As my interest has matured, I have discovered that I tend to sort out listening experiences on the basis of whether one is listening to the transcriber or the composer being transcribed. The ne plus ultra example of the former is just about any transcription of Bach prepared by Ferruccio Busoni, the best known of which is his treatment of that chaconne from BWV 1004. Like Busoni, Siloti was not afraid to embellish his transcriptions with newly invented material; and this is most evident when he adds an additional line of counterpoint to BWV 855, the E minor prelude from the first volume of The Well-Tempered Clavier. Siloti’s approach to the BWV 1004 chaconne is not quite as extreme; but, for those more interested in listening to Bach, he tends to be more satisfying than Busoni. Godowsky works, on the other hand, were never about anyone other than Godowsky, which means that any sense of Bach in his transcription of BWV 1008 is not just coincidental but most likely accidental!

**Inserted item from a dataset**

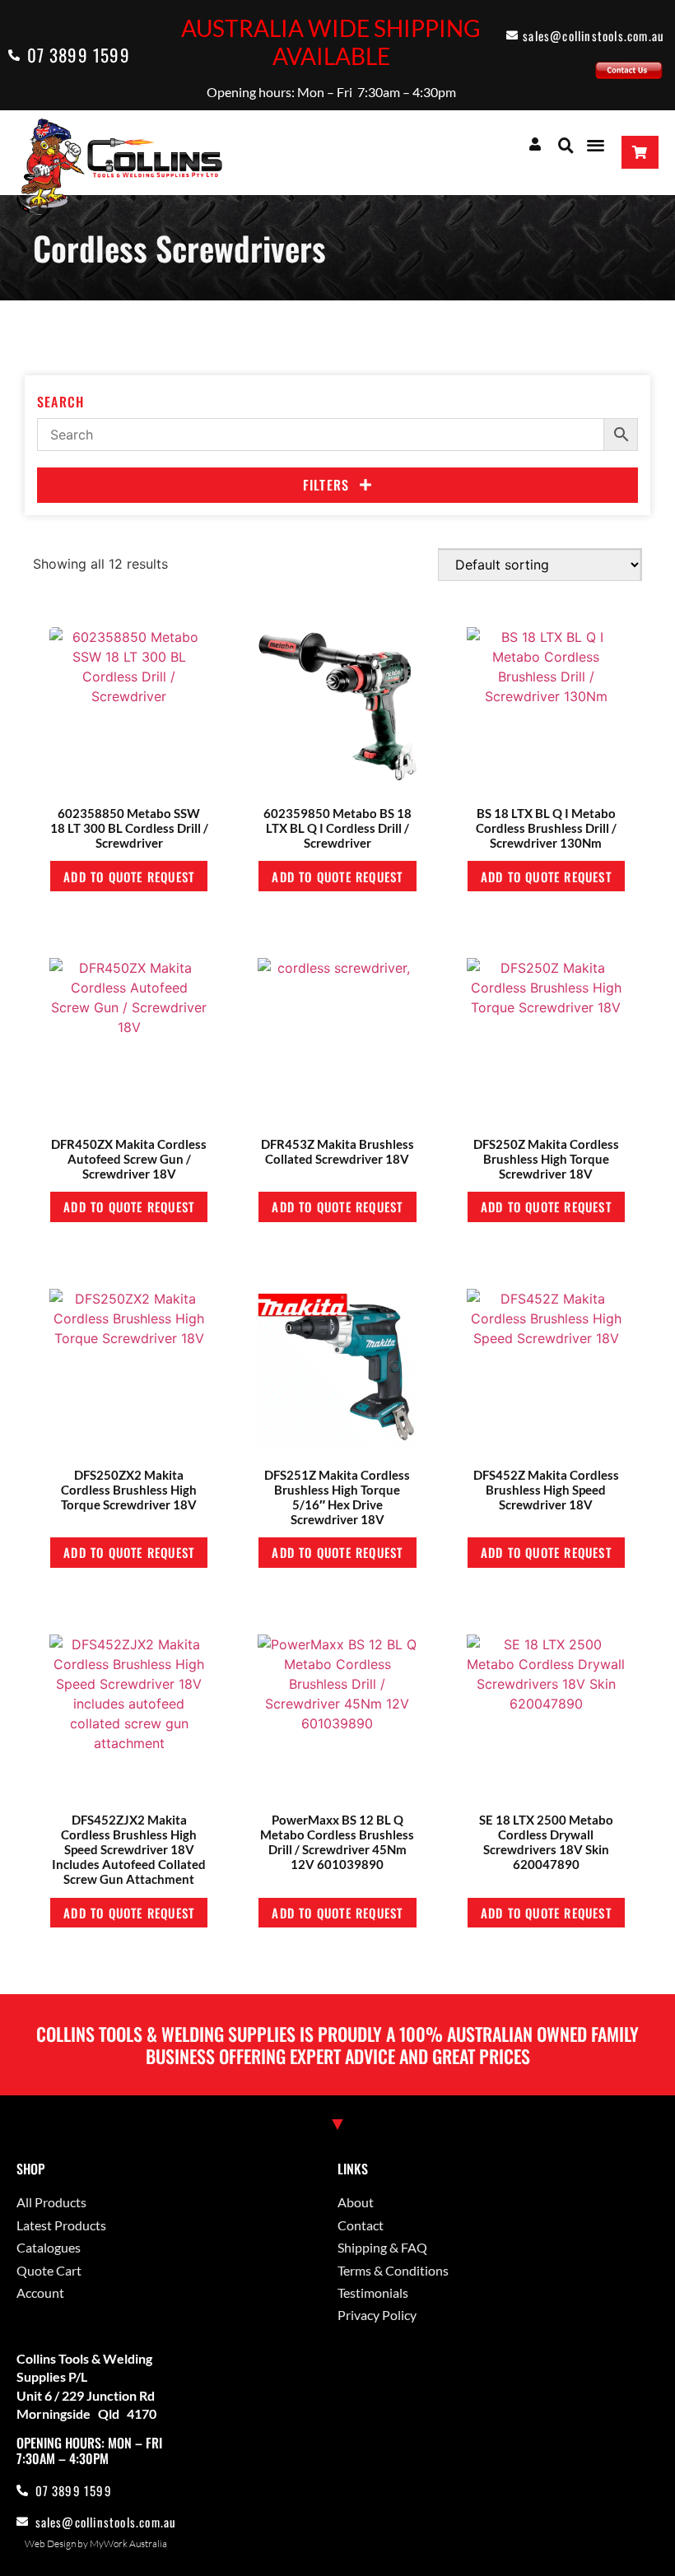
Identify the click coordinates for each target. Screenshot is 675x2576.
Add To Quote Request (128, 876)
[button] (566, 145)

In many respects Bach’s transcription of his own music is the most interesting track on the album. Listening to it, one would not suspect that it was originally written for solo violin. To be fair, however, listening to Gabrielian’s performance on this album tweaked my curiosity as to how Bach would have played it on one of his own keyboard instruments. From a rhetorical point of view, Gabrielian seemed less interested in presenting “Bach on Bach” and more in providing a reading that would make a smooth transition for the Saint-Saëns transcriptions that would follow. The need for such a transition was evident from the approach to the fugue that follows the opening adagio. Saint-Saëns clearly understood every nut and bolt of that fugue, and Gabrielian could not have given a better account of what makes that fugue tick. However, Saint-Saëns’ style of presentation was unabashedly rooted in the nineteenth century; and Gabrielian’s interpretation was definitely directed more in service of Saint-Saëns than in that of Bach.
I have no idea what sorts of programs Gabrielian has planned for her tour, but there is no doubt in my mind that Saint-Saëns’ transcription of the fugue from BWV 1005 should make for one hell of an encore!